Carlos’ efforts were recognized with the Southern California Association of Governments (SCAG) Student Showcase Poster Jury Award at the organization’s regional conference on May 3.

"Winning the SCAG Award was an honor and validated our work on housing affordability and transportation accessibility," she said. "I didn't expect to win the jury award due to the high competition among students and Ph.D. candidates. Being selected as one of the 10 awardees from prestigious institutions was a significant accomplishment."

The study aimed to understand how housing affordability and transportation accessibility intersect in the Inland Empire, particularly impacting disadvantaged communities. Carlos and her team examined interactions between income, education and transportation accessibility. They developed indices, such as the disadvantage index, housing burden index and transportation accessibility index, to quantify these interactions. The research revealed significant socio-economic disparities, with disadvantaged communities facing higher housing burdens and transportation costs.

Carolina Carlos' award-winning poster.

"Our findings highlight the urgent need for integrated solutions that address housing affordability and transportation accessibility in the Inland Empire," Carlos said. The study recommended policies that reduce housing burdens, improve transportation infrastructure and promote mixed-use development close to employment hubs. "These policies should involve community input to ensure they address the needs of disadvantaged populations," she added.
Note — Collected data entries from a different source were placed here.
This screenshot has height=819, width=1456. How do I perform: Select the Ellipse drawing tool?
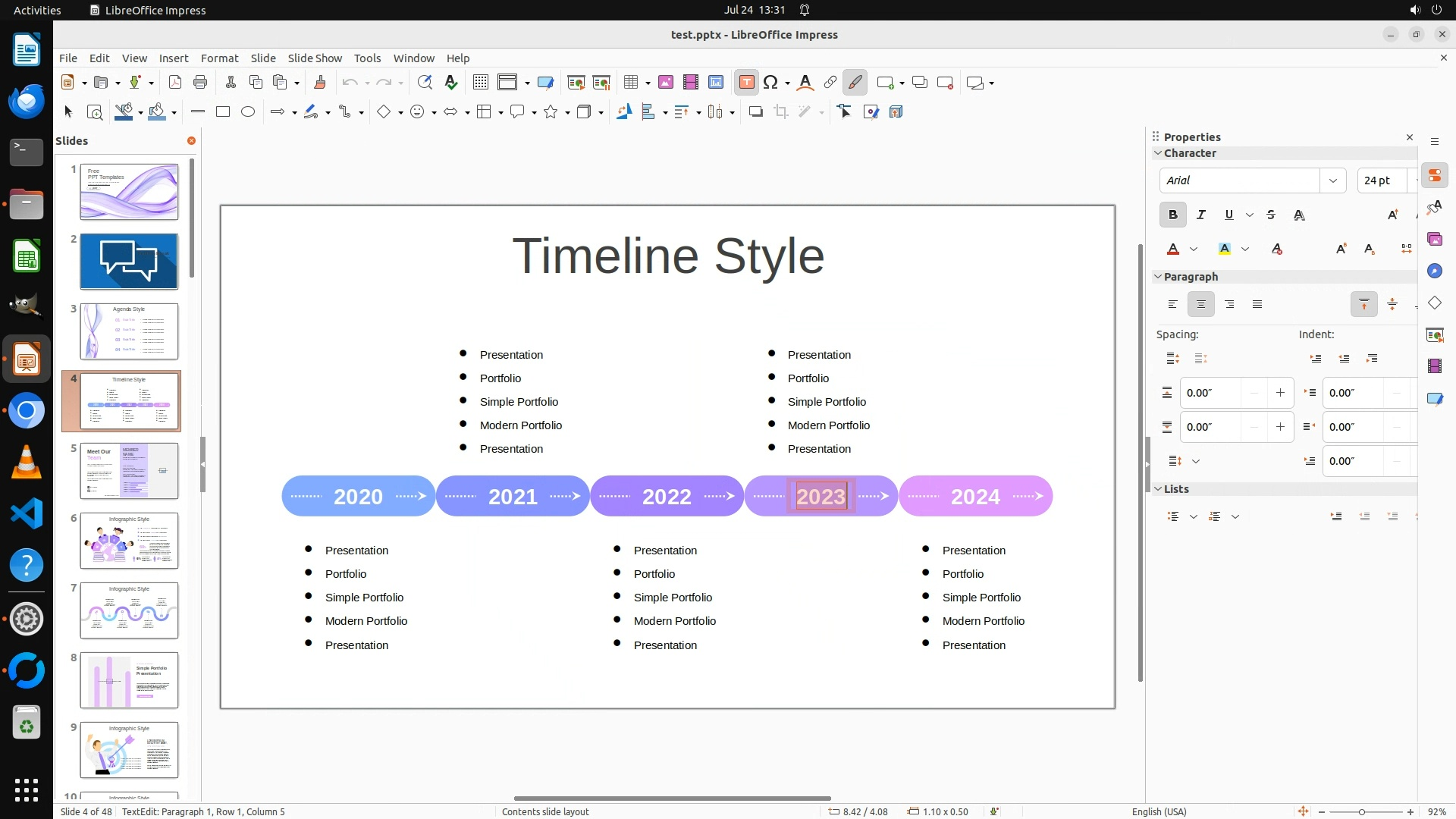pyautogui.click(x=248, y=112)
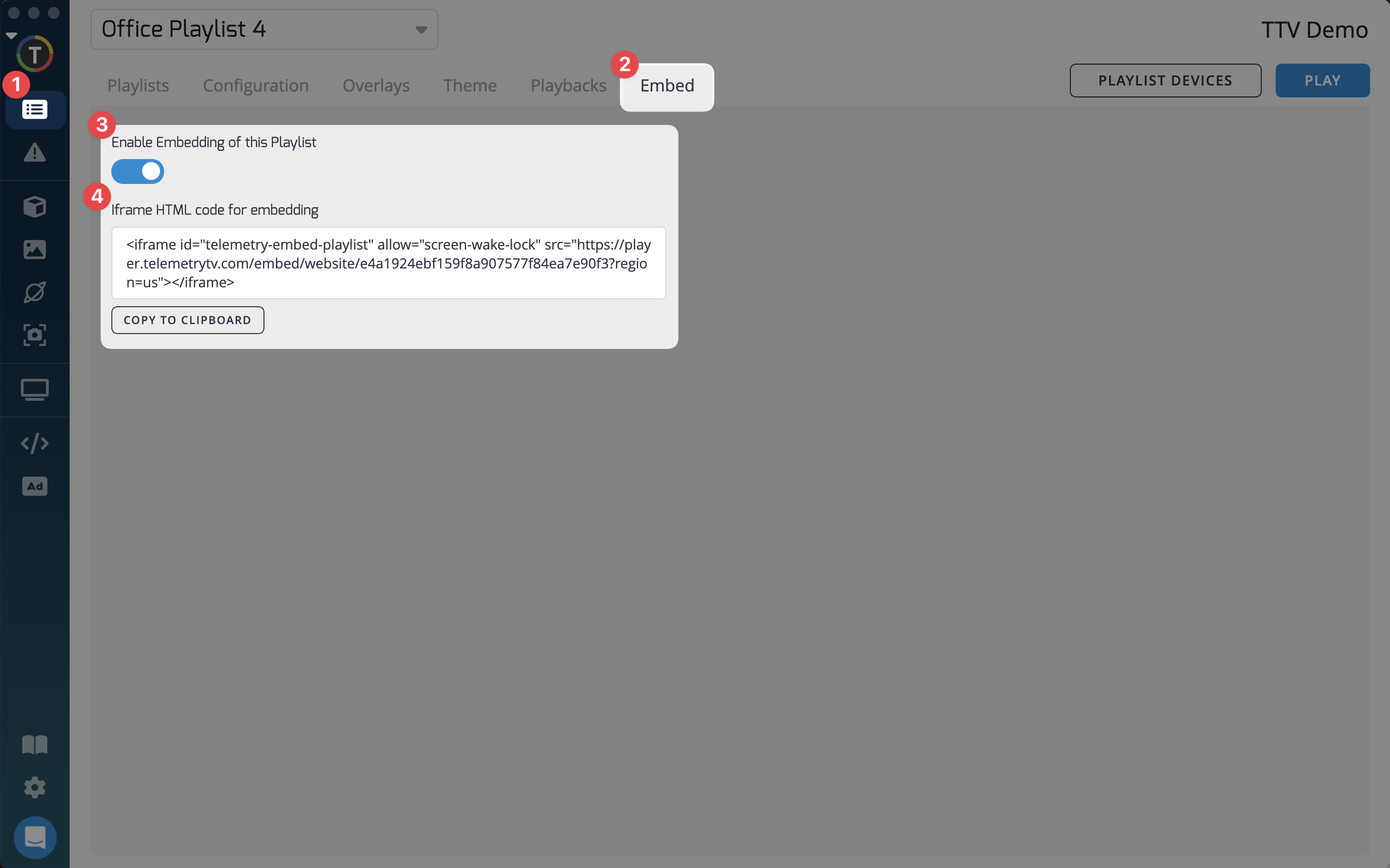Switch to the Overlays tab
Screen dimensions: 1390x868
pyautogui.click(x=376, y=86)
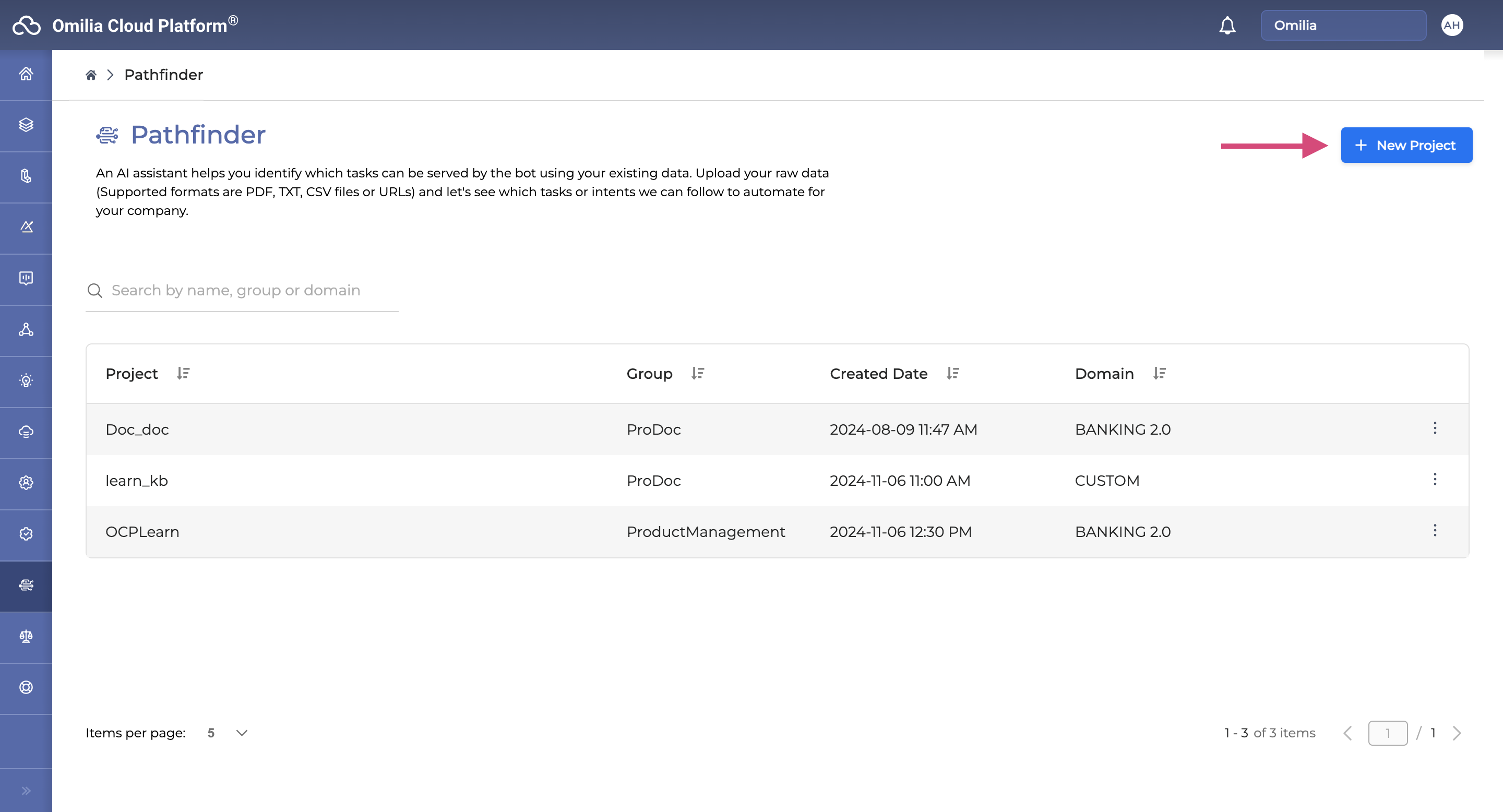
Task: Open the layers stack sidebar icon
Action: pos(26,125)
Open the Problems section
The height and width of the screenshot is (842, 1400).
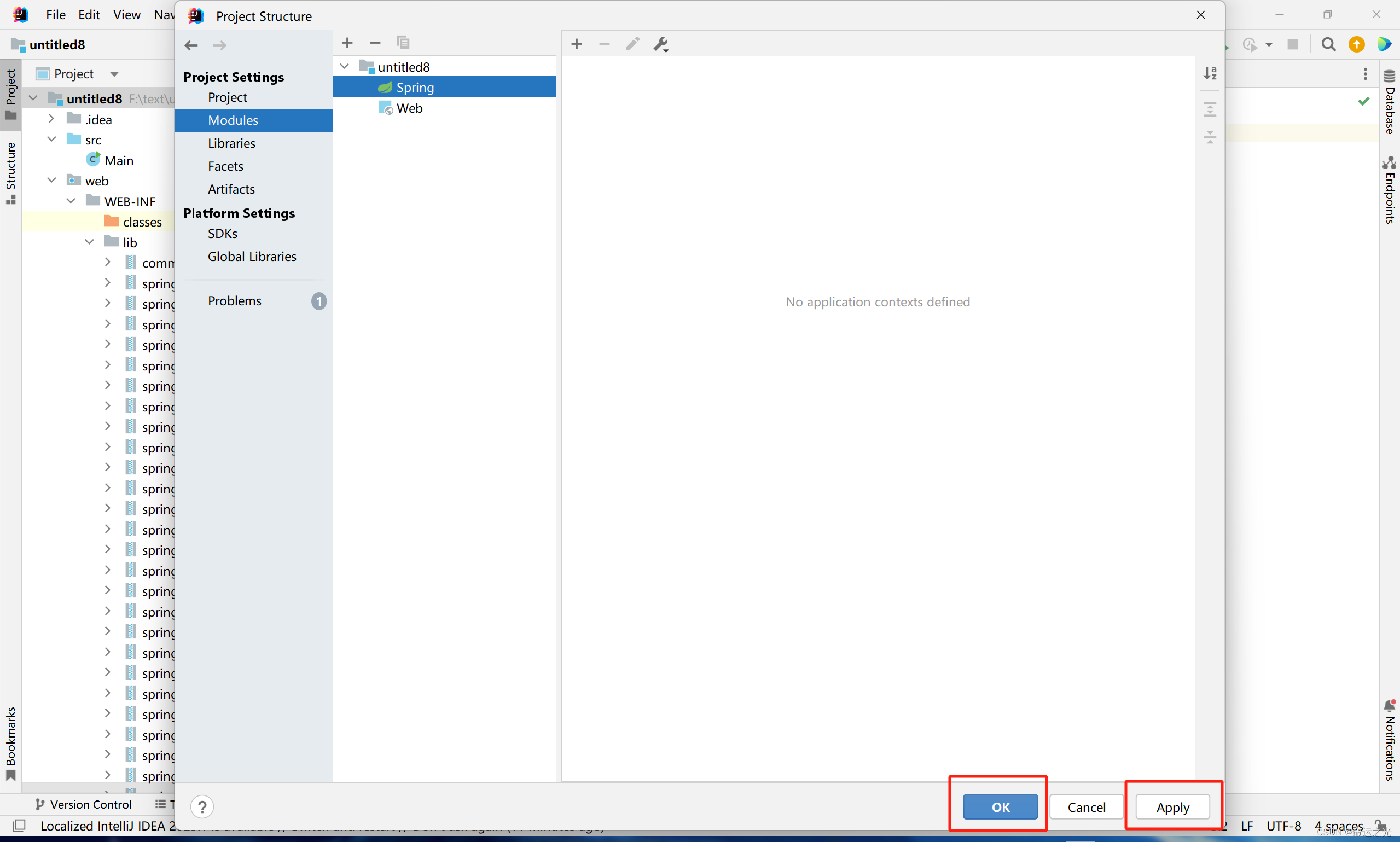(x=234, y=301)
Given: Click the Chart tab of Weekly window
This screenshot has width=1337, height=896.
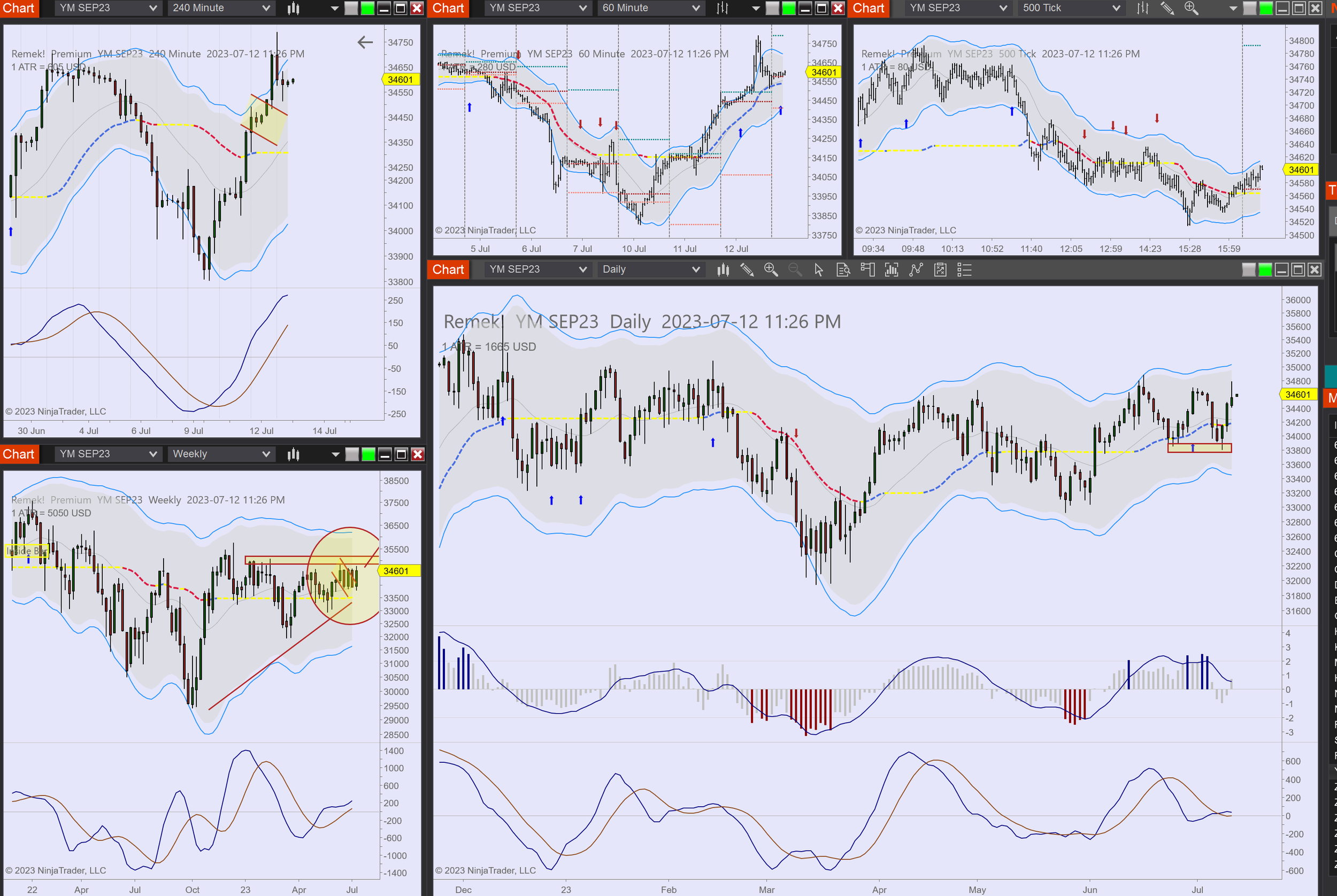Looking at the screenshot, I should tap(18, 454).
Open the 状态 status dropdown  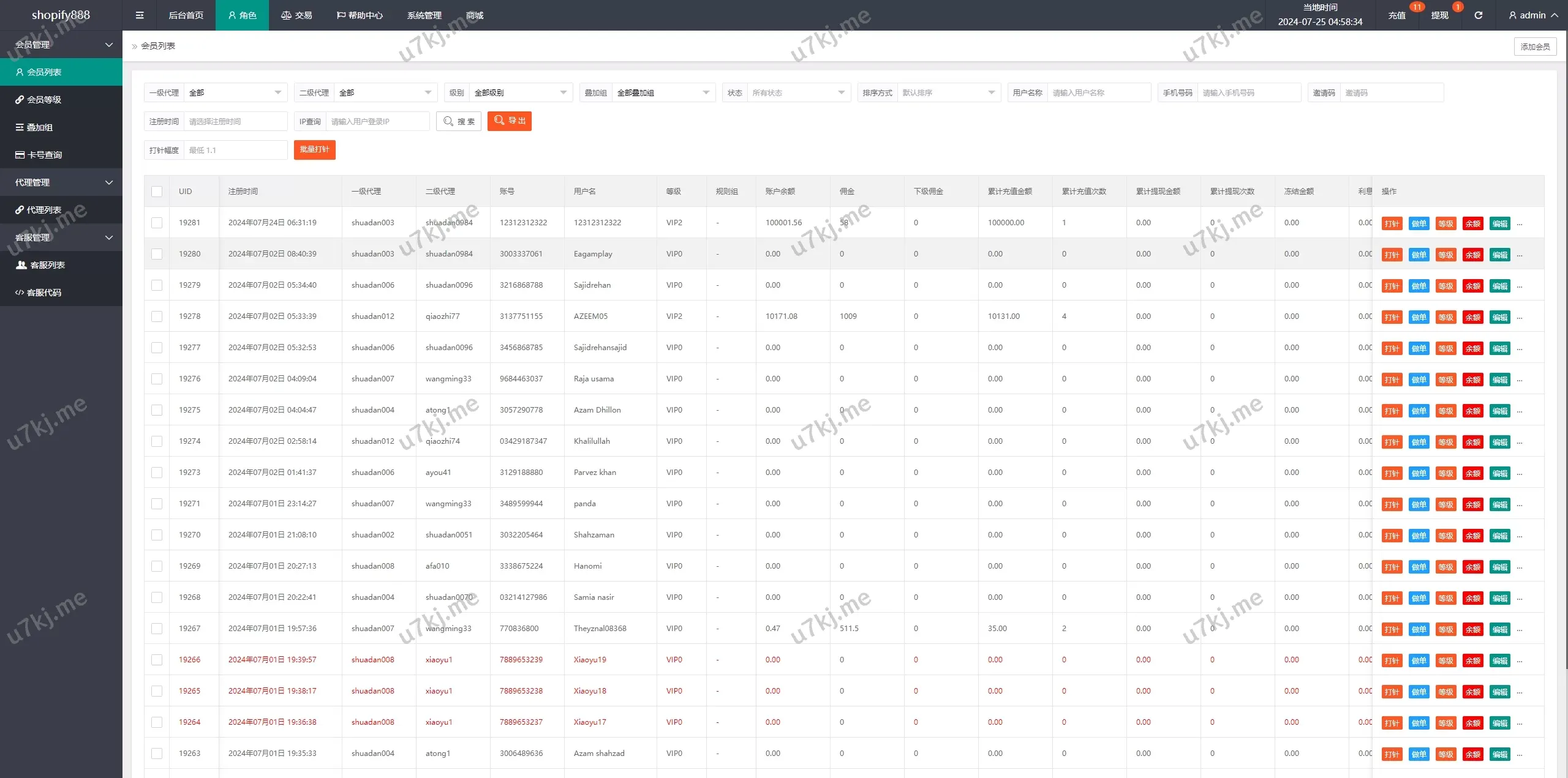pyautogui.click(x=798, y=93)
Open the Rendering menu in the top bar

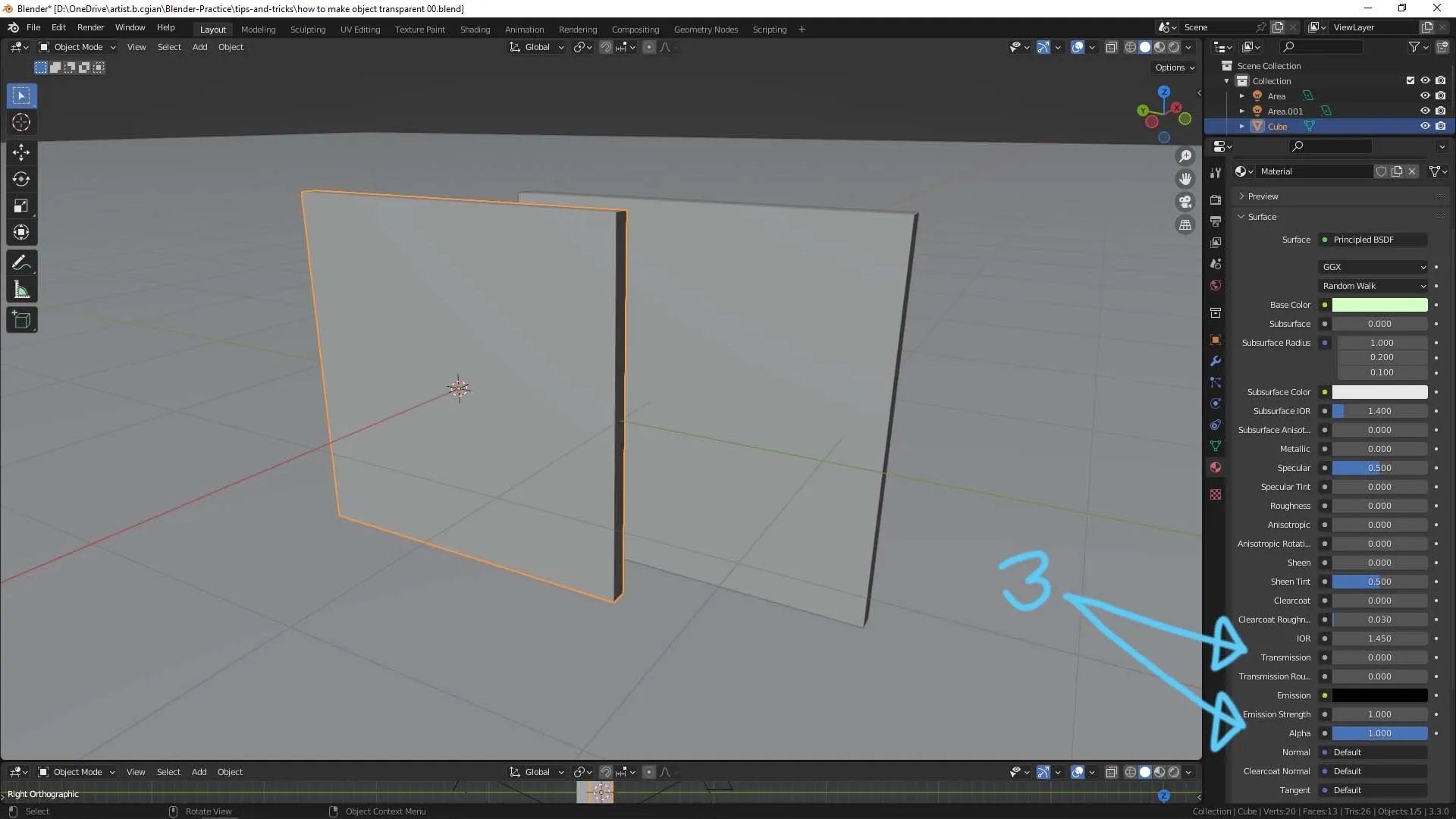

Looking ahead, Carlos plans to continue her research and advocacy efforts. "The next steps include analyzing a survey of upcoming professionals from UCR and CSUSB to gather more detailed insights on housing and transportation issues," she said. She also aims to engage with the community through focus groups and partnerships with local organizations, ensuring that her research and policy recommendations reflect the needs and perspectives of those directly affected by these issues. She is also conducting her own personal research as she explores options for pursuing her Ph.D. “I want to keep going, reach my full potential,” she said.

Carlos acknowledges the support of her professors and faculty advisors, particularly Kimberly Collins, professor of public administration and executive director of LTC, and LTC Research Fellow Raffi Der Wartanian. "Their support and learning opportunities have been invaluable," she said.

To other students and researchers interested in similar issues, she advises, "Start by immersing yourself in the community and listening closely to residents' experiences. Approach research with empathy and a genuine desire to make a positive impact."